Work request - For each line of the data below that includes the string "badge", count one, and answer with the sum only.

[Dataset entries]
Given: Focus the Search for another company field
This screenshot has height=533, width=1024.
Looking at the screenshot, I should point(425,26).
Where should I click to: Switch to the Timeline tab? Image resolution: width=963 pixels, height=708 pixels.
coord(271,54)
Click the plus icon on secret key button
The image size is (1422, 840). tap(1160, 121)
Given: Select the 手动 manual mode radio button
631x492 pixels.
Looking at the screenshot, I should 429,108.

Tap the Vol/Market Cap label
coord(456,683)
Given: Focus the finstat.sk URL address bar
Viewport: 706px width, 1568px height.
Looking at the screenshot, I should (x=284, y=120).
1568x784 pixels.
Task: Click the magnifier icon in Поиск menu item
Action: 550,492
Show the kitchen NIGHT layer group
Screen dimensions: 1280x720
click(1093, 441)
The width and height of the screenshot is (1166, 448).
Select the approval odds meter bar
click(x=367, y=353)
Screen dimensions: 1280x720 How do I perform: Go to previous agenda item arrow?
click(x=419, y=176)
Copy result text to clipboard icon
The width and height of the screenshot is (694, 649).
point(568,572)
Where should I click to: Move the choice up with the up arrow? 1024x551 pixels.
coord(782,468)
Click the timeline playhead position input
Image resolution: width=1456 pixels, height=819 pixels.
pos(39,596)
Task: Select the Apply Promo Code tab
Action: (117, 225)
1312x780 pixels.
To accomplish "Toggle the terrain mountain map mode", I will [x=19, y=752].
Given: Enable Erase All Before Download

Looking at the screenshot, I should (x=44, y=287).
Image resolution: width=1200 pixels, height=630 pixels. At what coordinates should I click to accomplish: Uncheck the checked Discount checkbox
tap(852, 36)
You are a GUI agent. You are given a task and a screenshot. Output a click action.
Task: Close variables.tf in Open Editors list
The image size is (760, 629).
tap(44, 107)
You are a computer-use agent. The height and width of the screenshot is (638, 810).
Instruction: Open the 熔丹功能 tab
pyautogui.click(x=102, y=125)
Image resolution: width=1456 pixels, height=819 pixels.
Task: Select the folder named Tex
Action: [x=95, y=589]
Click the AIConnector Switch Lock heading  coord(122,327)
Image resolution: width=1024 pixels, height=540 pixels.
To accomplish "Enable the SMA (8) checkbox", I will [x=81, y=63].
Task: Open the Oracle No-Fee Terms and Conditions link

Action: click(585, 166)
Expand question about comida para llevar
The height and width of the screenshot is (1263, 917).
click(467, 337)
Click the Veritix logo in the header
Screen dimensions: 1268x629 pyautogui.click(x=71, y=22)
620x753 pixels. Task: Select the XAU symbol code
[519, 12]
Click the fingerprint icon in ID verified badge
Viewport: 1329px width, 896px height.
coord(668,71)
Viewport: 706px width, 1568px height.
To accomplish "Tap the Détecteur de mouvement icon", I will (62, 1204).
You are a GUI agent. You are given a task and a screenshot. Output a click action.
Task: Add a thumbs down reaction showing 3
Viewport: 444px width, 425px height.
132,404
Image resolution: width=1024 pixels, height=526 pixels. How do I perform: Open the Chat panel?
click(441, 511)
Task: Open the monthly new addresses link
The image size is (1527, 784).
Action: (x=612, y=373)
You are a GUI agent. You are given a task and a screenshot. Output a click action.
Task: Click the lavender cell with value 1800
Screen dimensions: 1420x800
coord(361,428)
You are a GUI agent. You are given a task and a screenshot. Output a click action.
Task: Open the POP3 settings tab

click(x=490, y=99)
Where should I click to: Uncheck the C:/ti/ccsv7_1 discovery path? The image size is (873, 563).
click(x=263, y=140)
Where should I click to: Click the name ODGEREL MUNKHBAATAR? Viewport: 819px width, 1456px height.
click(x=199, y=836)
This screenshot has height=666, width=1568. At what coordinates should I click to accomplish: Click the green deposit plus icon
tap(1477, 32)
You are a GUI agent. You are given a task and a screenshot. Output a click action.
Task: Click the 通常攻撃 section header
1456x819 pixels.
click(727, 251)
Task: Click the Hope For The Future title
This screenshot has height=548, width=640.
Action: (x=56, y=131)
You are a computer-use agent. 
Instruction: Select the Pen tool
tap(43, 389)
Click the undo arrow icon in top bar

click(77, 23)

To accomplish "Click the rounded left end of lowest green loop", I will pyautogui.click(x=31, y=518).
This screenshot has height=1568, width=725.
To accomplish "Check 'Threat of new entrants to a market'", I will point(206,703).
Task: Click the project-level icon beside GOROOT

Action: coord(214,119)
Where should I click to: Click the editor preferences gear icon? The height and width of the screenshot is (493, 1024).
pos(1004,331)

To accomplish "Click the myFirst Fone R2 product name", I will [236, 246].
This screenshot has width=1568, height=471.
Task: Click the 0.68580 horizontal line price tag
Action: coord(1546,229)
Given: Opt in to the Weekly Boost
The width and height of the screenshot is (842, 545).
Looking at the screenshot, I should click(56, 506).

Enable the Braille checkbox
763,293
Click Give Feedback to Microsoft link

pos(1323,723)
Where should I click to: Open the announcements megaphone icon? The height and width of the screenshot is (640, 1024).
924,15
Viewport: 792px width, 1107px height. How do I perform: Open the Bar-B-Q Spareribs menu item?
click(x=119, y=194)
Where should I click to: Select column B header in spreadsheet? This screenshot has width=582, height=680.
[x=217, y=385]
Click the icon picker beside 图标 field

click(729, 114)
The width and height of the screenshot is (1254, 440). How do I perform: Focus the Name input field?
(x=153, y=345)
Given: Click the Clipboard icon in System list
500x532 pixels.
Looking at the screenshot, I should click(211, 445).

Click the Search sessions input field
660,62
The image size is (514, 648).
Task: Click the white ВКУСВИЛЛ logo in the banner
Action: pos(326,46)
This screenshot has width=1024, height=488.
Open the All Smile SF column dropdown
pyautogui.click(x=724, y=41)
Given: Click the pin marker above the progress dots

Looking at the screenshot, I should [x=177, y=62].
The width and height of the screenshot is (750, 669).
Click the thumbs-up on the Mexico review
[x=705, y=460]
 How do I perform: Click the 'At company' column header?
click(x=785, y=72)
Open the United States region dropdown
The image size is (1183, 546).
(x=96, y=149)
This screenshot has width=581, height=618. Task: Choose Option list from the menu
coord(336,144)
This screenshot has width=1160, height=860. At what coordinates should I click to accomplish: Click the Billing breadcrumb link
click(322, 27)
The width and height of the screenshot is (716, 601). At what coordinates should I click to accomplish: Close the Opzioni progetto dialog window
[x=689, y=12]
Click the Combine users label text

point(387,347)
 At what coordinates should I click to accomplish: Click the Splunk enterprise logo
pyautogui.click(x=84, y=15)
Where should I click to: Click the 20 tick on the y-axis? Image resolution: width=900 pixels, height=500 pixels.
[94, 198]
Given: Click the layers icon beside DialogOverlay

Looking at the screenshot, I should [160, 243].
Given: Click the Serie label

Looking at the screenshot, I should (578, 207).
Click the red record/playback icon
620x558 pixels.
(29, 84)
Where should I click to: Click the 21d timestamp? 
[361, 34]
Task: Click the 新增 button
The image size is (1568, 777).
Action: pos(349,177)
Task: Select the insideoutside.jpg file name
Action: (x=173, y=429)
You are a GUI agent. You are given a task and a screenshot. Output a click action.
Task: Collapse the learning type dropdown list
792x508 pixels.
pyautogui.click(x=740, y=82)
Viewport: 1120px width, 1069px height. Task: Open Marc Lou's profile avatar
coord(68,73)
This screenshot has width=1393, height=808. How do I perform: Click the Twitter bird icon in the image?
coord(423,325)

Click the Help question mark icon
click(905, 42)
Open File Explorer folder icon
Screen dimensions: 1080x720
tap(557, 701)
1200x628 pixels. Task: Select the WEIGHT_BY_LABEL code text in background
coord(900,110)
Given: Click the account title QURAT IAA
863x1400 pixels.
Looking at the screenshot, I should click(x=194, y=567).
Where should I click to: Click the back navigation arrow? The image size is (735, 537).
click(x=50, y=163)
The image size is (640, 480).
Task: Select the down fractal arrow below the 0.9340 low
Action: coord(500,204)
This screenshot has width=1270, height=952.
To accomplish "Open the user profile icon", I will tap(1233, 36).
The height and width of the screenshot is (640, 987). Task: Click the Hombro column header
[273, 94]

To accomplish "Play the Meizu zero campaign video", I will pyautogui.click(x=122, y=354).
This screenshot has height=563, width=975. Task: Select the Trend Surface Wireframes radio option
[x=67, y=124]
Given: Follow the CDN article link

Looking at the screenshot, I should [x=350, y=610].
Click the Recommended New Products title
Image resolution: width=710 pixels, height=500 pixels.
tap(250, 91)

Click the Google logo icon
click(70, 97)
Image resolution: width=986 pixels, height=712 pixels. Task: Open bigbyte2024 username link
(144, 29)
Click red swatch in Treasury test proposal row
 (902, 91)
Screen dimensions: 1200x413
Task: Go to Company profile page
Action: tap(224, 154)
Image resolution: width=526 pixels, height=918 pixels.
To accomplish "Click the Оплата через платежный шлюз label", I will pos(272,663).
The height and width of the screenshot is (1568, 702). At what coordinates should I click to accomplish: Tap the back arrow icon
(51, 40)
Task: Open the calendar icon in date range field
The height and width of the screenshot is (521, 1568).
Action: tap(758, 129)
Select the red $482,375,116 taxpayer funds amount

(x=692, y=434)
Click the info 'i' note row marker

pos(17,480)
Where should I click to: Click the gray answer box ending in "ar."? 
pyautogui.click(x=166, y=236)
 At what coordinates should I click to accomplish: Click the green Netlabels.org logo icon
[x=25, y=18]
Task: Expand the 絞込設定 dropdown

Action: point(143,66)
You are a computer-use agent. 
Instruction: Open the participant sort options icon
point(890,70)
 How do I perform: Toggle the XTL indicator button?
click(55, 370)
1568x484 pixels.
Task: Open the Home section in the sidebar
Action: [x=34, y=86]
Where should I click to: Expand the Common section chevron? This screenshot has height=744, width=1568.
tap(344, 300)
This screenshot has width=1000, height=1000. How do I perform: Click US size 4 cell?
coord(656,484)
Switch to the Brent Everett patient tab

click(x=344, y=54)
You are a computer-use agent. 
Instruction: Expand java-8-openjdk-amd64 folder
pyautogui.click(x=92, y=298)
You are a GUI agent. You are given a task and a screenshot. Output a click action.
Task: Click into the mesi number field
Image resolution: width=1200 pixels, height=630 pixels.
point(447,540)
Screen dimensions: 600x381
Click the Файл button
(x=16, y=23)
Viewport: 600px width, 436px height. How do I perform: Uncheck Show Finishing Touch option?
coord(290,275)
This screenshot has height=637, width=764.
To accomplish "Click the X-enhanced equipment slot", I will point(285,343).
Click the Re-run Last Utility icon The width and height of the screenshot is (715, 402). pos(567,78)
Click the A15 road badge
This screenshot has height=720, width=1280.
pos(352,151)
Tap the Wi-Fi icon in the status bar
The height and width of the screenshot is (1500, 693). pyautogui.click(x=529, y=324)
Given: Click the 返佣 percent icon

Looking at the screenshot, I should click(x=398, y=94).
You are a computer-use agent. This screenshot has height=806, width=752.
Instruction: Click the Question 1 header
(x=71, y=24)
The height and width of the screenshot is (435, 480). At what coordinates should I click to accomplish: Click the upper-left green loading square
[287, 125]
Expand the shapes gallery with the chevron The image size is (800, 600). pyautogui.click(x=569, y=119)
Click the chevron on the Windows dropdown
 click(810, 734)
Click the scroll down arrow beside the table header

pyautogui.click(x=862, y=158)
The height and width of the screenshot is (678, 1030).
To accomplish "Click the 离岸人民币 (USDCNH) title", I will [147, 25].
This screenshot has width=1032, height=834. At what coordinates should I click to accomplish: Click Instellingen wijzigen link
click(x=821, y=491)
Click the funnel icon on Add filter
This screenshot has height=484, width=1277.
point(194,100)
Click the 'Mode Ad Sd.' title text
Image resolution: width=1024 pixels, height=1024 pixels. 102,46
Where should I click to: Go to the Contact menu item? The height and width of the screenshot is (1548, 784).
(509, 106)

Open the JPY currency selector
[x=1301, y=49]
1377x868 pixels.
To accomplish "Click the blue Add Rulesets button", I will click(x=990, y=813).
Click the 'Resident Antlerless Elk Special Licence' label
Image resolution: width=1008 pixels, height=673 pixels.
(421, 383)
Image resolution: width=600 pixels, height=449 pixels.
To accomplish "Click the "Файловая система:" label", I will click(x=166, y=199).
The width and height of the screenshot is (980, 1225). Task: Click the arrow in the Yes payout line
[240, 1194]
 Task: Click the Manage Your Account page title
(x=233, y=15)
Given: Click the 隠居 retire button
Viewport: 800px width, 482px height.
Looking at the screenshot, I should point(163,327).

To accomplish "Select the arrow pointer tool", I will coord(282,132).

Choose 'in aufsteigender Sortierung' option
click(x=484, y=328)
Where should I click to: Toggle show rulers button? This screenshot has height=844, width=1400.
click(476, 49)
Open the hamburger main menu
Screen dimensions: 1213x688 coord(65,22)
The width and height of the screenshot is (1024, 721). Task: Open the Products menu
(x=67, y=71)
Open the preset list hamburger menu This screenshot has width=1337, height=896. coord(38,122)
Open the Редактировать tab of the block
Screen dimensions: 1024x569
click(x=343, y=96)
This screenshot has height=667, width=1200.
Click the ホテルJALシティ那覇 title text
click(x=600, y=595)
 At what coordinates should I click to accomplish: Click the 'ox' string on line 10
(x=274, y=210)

Solved problem - 2